A Editora Caminhos lançará em setembro o livro “Campos de Castela”, de Antonio Machado (já disponível em pré-venda no site da editora). Confira abaixo o comentário do tradutor e alguns poemas da edição
Sérgio Marinho
Especial para o Jornal Opção
Sobre a tradução
Perceberá o leitor que a tradução, afastando-se da expressão vernácula mais natural, emprega algumas vezes termos que, se foram dicionarizados, parecem tê-lo sido quase que por desencargo de consciência do lexicógrafo. E alguns castelhanismos são de fato inevitáveis, uma vez que Campos de Castela poderia ser chamado de um livro regional, ainda que em hipótese alguma provinciano. Suponho mesmo que o falante nativo de língua espanhola oriundo de outros países que não a Espanha deve sentir algum estranhamento durante a leitura, mais ou menos da mesma ordem daquele que um brasileiro sentiria ao ler o Conde de Monsaraz ou certos poemas ditos provincianos de Cesário Verde.

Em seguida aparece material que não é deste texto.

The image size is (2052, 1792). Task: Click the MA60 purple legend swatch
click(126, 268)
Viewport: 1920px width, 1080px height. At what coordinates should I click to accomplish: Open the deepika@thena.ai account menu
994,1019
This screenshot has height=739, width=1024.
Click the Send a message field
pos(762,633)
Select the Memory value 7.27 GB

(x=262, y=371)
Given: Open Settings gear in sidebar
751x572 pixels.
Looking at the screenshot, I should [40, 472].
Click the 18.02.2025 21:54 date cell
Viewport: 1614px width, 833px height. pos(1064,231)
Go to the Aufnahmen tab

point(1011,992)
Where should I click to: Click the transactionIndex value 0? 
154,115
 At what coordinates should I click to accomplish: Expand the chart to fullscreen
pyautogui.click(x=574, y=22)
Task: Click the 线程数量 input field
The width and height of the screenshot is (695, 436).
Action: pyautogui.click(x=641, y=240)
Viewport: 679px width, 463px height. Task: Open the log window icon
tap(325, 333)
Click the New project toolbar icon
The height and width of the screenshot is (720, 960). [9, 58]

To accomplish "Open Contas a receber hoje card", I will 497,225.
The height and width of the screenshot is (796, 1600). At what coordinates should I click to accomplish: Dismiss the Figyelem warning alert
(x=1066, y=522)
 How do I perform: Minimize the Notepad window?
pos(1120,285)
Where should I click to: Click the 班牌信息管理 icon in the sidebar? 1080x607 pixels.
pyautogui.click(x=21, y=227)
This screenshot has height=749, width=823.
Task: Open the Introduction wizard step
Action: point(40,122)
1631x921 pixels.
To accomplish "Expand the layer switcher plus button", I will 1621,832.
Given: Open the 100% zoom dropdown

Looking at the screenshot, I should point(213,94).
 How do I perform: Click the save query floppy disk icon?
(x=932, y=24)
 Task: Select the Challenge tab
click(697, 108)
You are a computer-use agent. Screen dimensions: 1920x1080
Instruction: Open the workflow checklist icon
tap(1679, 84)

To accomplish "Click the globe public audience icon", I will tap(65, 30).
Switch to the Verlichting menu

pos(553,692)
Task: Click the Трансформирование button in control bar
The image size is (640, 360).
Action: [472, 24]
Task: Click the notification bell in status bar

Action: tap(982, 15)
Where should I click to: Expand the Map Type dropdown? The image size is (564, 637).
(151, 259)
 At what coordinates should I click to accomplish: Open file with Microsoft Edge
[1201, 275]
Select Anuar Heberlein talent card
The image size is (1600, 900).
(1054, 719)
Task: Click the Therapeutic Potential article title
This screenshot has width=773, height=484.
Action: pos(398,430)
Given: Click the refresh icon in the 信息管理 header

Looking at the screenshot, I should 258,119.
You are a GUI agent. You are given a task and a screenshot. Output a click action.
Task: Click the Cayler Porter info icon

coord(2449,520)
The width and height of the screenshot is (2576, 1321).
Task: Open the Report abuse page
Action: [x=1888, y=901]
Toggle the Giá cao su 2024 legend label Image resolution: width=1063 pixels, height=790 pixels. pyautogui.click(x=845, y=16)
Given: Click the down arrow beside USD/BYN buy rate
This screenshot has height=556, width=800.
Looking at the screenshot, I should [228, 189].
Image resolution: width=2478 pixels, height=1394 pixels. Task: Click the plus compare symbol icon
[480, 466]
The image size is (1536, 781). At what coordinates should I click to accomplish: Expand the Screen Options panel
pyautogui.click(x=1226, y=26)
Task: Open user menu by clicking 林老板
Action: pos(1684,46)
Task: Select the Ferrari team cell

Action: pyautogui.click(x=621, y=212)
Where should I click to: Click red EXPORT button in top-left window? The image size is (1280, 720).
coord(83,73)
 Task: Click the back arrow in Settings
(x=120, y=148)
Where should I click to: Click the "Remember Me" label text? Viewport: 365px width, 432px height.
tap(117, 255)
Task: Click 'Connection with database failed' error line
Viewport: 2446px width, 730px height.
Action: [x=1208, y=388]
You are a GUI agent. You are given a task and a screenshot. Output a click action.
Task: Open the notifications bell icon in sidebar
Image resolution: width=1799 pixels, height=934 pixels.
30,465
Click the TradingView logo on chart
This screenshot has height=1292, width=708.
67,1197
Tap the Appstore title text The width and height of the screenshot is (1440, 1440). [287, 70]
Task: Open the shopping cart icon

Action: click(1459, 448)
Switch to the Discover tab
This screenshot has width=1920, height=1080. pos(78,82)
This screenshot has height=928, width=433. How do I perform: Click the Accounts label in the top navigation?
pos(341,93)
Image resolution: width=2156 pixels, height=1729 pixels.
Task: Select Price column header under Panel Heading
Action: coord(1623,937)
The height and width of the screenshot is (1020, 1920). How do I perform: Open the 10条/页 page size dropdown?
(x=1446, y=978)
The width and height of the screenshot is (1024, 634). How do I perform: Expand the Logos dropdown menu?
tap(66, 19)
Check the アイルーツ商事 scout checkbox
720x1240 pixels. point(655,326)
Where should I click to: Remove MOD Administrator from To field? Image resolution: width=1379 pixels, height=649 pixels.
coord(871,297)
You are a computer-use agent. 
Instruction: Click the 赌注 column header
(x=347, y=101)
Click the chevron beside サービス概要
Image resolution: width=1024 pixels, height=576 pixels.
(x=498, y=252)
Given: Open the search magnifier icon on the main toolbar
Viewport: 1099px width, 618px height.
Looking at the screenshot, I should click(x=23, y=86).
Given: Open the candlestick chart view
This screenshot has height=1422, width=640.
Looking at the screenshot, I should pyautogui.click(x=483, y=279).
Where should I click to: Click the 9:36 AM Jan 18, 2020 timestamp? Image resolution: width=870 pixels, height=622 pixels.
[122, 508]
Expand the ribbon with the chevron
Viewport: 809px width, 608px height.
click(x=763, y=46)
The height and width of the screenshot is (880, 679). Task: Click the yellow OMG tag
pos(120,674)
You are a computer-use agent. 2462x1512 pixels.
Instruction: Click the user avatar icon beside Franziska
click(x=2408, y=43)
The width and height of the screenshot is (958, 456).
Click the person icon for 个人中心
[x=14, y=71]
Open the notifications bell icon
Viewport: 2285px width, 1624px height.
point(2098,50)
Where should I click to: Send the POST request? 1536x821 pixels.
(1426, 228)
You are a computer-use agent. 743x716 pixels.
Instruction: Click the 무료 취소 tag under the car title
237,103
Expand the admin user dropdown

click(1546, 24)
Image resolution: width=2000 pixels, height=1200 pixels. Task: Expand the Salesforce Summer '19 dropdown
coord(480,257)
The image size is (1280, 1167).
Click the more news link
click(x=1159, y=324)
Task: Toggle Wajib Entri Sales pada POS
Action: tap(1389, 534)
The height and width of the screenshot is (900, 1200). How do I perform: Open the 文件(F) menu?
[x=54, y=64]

Por outro lado, se busquei manter essa atmosfera ibérica na tradução, sob outros aspectos tomei maior liberdade, convicto de que o tradutor literário não é essencialmente um transmissor de informações. Não é para conhecer a flora da meseta espanhola que abrimos este volume, por mais que acabemos por aprender algo sobre o assunto. Parece uma observação inócua, mas estou aqui subentendendo o ânimo reverente e meticuloso que se tem manifestado nalgumas traduções das últimas décadas, sobretudo em edições bilíngues. Tenho mesmo a impressão de que não raro o tradutor reverente, por uma curiosa nêmesis, inconscientemente tenta compensar sua omissão diante das mudanças necessárias com a inserção de alterações desnecessárias e às vezes inexplicáveis, e de escrupuloso faz-se temerário.
Esse tratamento, de maneiras científicas e espírito devoto, torna difícil discernir o que é essencial ao texto de partida e o que está ali só como complemento ou alavanca de apoio. Ao trocar a inspiração romântica pela concepção modernista, deixou intacto o véu que nos separa da cozinha da escrita, onde amiúde se recorre aos truques e à imitação de si mesmo, quando não ao vergonhoso rípio.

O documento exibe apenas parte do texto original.